The consultant sounds like an arse.

As everyone has said, birth is risky. Doesn't really matter which way you do it.

Sorry, I was a bit harsh really re-reading mine, and I didn't mean to be. blush Clearly still have a lot of unresolved issues mentally!

I just think maybe the consultant felt you were thinking a planned c section was a breeze - consultant picked up on that and then decided to make it as hard as possible for you?

I'd ask to see someone else. Say you've weighed up all choices/options etc, you know the risks blah blah and this is what you'd like.

Good luck whichever route you choose and I'm sure things will be fine flowers

seaoflove Thu 16-Jul-15 20:00:36

I had a FANTASTIC, textbook, trouble free ELCS nine weeks ago.

The surgeon came to see me beforehand, and mentioned the risks: they have to. Then he said "and of course the vast majority of the time, there are no complications".

Doctors are duty bound to tell you the risks, but it sounds like this one went way OTT in an attempt to sway you towards a VBAC.

You certainly don't need to worry about disappointing him. You owe him nothing!

seaoflove Thu 16-Jul-15 20:05:10

My experience is the opposite of Blazing. I had a horrible vaginal birth and tore so badly I needed to be stitched in theatre, under epidural. No rush of love, felt very detached from baby. Subsequent postnatal depression.

ELCS brilliant, stress free, recovery a hundred times better than having a wrecked perineum. Instant rush of love for baby. No PND.

So, there you go. There are people at each end of the spectrum however you look at it.

WLondonMum Thu 16-Jul-15 20:08:44

This is a very good book (it's on Amazon) which I felt gave a very balanced view of the risks of a CS... and more importantly the risk of a natural birth.

Choosing Cesarean: A Natural Birth Plan Paperback by Magnus Murphy

I found my consultants were very vocal on the dangers of a CS but silent on the risks of natural birth: prolapse, damage from instrumental birth etc.

I have had two natural births and one ELCS. I have to say I recovered better from the natural births... but the scary complications of the second natural birth (intervention etc.) meant I wasn't prepared to take those particular risks again. I wasn't planning on having any further children and am older so I felt the ELCS risks were the right choice for me. It's a difficult decision to make and I found it helped to educate myself on the risks rather than accept the NHS line.

MummyPiggy87 Thu 16-Jul-15 20:48:54

Thanks for the replies again, it really does help in making the decision.
My mum has a prolapse uterus due difficult births with me and my sister which I have to admit does also scare me! I think the main thing I'm worried about is having another EMCS, I didn't mention that my epidural leaked and I ended up feeling them during operation, just after they took the baby away they knocked me out!

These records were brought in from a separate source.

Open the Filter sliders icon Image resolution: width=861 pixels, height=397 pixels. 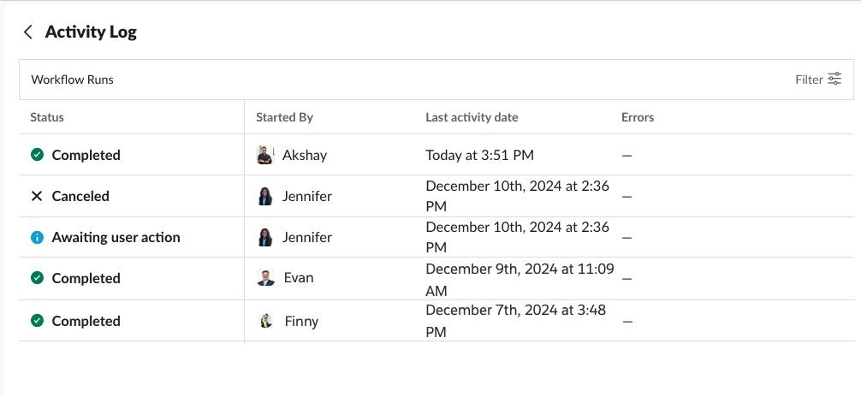coord(834,79)
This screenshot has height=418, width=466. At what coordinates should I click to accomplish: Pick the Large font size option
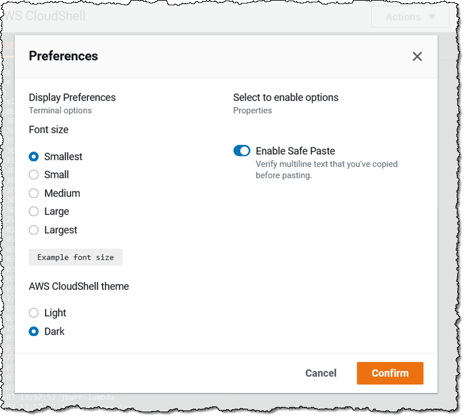coord(34,211)
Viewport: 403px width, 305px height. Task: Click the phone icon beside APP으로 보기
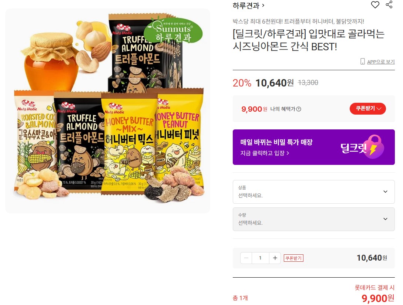tap(362, 62)
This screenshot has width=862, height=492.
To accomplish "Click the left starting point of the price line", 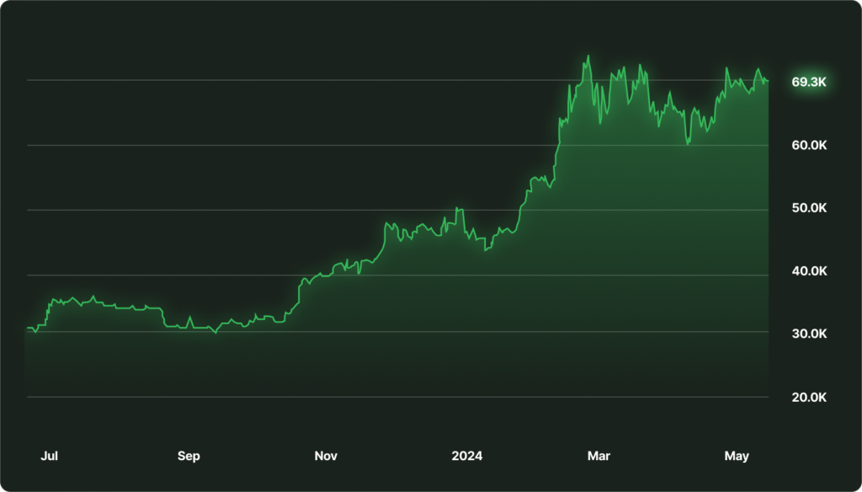I will click(27, 328).
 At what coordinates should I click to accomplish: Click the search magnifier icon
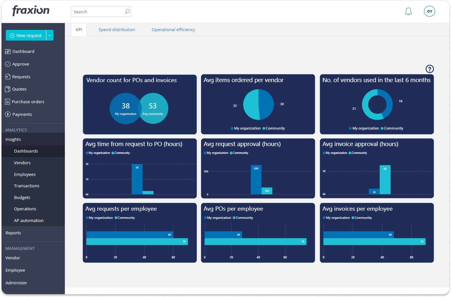click(x=127, y=12)
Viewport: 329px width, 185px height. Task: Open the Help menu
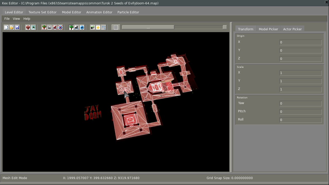27,19
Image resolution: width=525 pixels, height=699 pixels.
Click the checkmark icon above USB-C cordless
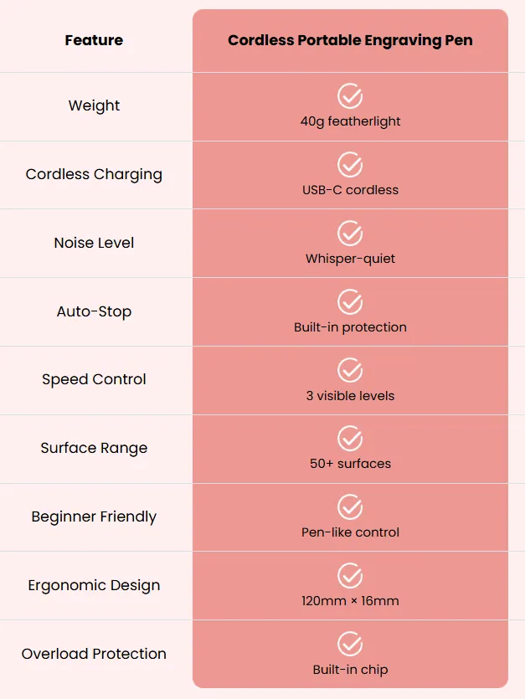[x=350, y=165]
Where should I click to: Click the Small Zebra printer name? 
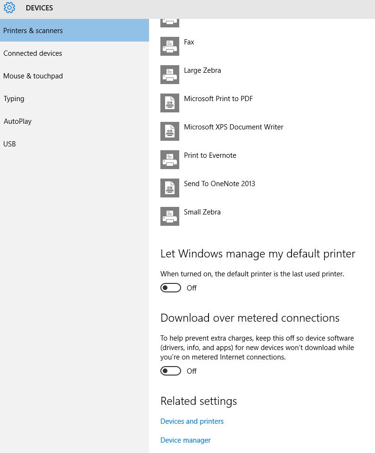click(x=202, y=212)
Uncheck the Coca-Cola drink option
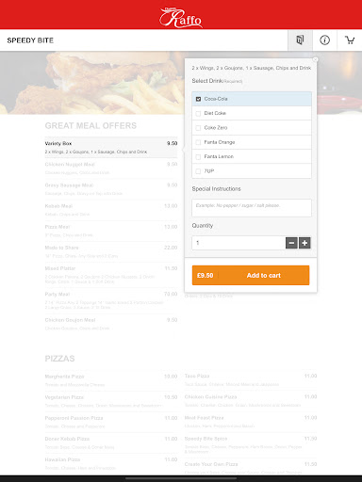Image resolution: width=362 pixels, height=482 pixels. [x=198, y=99]
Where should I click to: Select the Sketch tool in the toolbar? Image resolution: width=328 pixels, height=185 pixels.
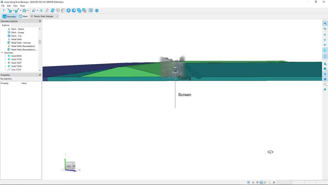point(34,11)
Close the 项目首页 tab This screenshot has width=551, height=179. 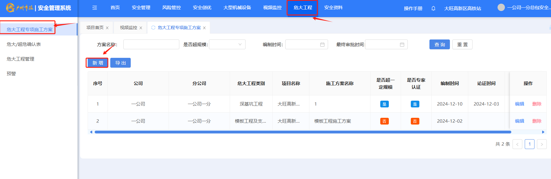[107, 28]
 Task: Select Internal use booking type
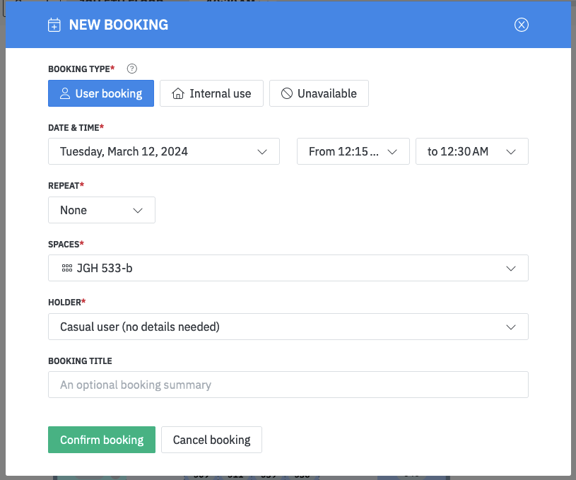tap(211, 93)
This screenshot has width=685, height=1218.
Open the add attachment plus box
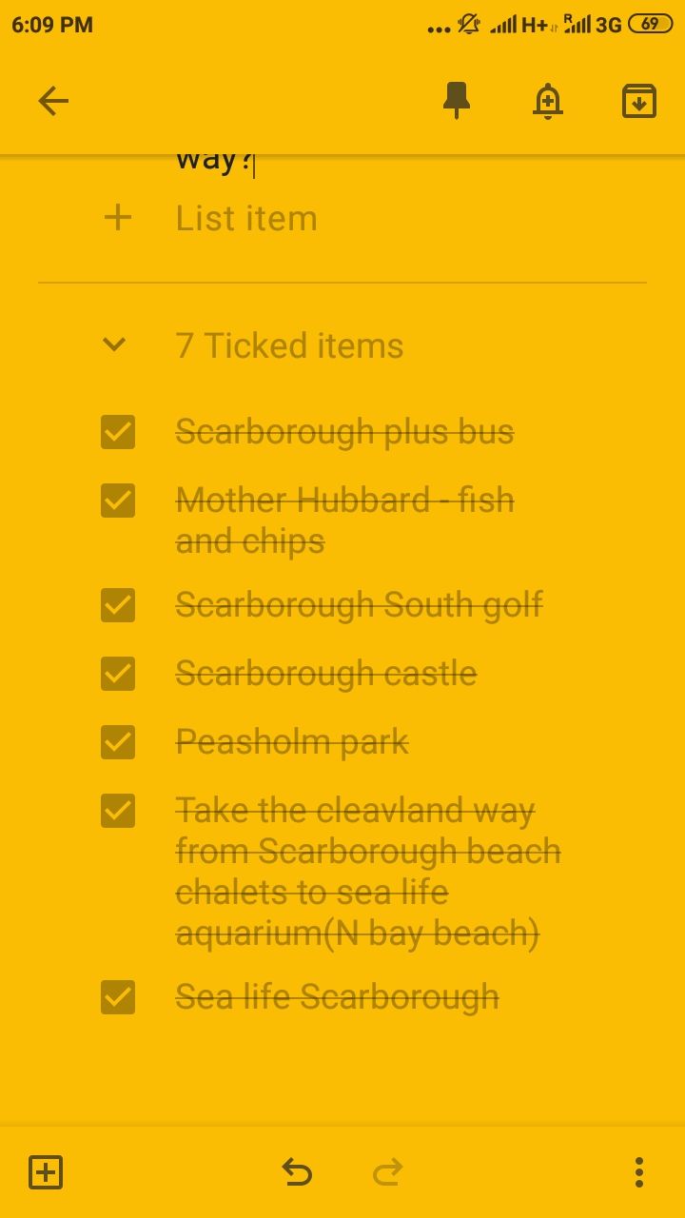[46, 1171]
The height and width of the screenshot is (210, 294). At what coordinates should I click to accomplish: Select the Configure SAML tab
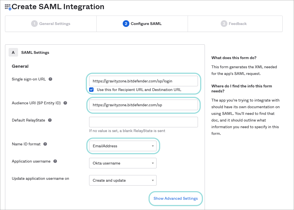point(142,24)
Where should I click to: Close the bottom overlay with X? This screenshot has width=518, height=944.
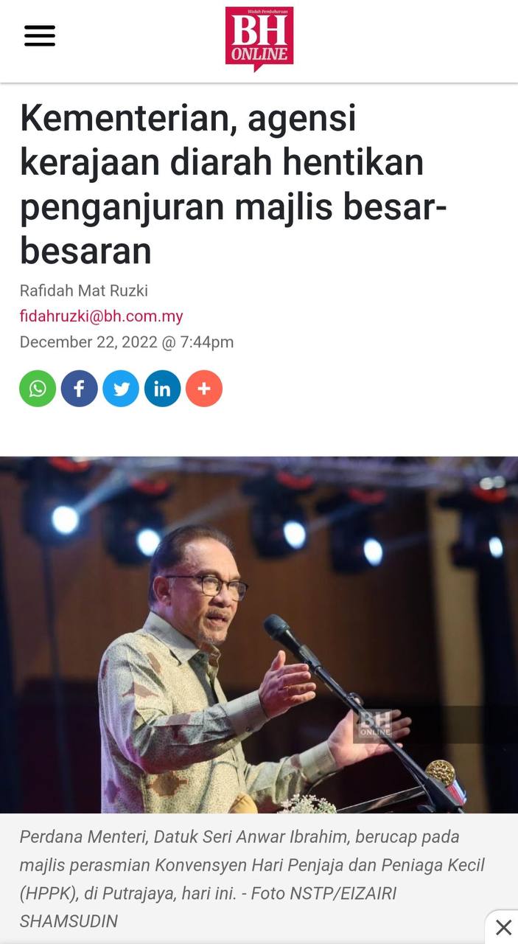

Luckily I didn't have any issues bonding with my son.
I think from reading a few stories here and having already previously decided what I wanted I'm going to go ahead have have the ELCS. Thank you everyone for your kind words and helpful comments x

seaoflove Thu 16-Jul-15 20:52:19

I found my consultants were very vocal on the dangers of a CS but silent on the risks of natural birth: prolapse, damage from instrumental birth etc

Totally agree. My main concern was causing further damage to my pelvic floor and tearing again. The consultant completely dismissed it - you're unlikely to tear again (oh really?) and vaginal births don't stress the pelvic floor at all, it's pregnancy alone that does it (OH REALLY?)

Sparky888 Fri 17-Jul-15 10:36:54

I've found exactly the same: literally not told of a single risk associated with vaginal birth, at all by the Nhs (midwives x8 or doctors x2). I think this is one of the reasons there are really surprised threads on here re: tearing, stitches, pelvic floor damage, forcep/ventouse complications infections, incontinence, on-going pain etc.

I agree with WLondonMum: I think it's best read up on risk ps of both, then choose which you 'prefer' for you/your baby. Neither is risk free.

I agree it can be hard to decide then not be supported in your decision, but you should ask them about risks of both, then tell them what you want.
Best of luck.

MummyPiggy87 Fri 17-Jul-15 13:36:45

Thanks sparky. I'll do that, I reckon they'll be reluctant in saying but I'll give it a go. I am 99% sure I want an elcs now anyway.